An enzyme-linked immunosorbent assay for myelin basic protein-specific protein methylase I.

A sandwich enzyme-linked immunosorbent assay (ELISA) has been developed to determine myelin basic protein (MBP)-specific protein methylase I. Rabbit immunoglobulin anti-bovine MBP-specific protein methylase I, purified by Sepharose-A affinity chromatography, was utilized as the primary antibodies, while the same antibodies which had been conjugated to peroxidase were employed as the indicator antibodies. This assay method was about 280 times more sensitive than the conventional trichloracetic acid (TCA) precipitation method.
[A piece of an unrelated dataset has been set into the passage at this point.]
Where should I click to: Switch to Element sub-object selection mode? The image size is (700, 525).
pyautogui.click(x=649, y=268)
Employing the ELISA, the level of MBP-specific protein methylase I during mouse brain development was examined; the peak level of the methylase was shown to be at 16th postnatal day, indicating temporal correlation with myelination. Among several species of brains examined, human showed the highest and carp the least amount of MBP-specific protein methylase I; 6.33 micrograms and 0.33 micrograms per mg of brain cytosol protein, respectively. Dysmyelinating jimpy hemizygous mouse brain showed the immunoreactive MBP-specific protein methylase only 60% that of the control at 20 days of age. The high sensitivity of the method together with the fact that MBP-specific protein methylase is present in human cerebrospinal fluid suggests a possible clinical application of this method for evaluating demyelinating disorders.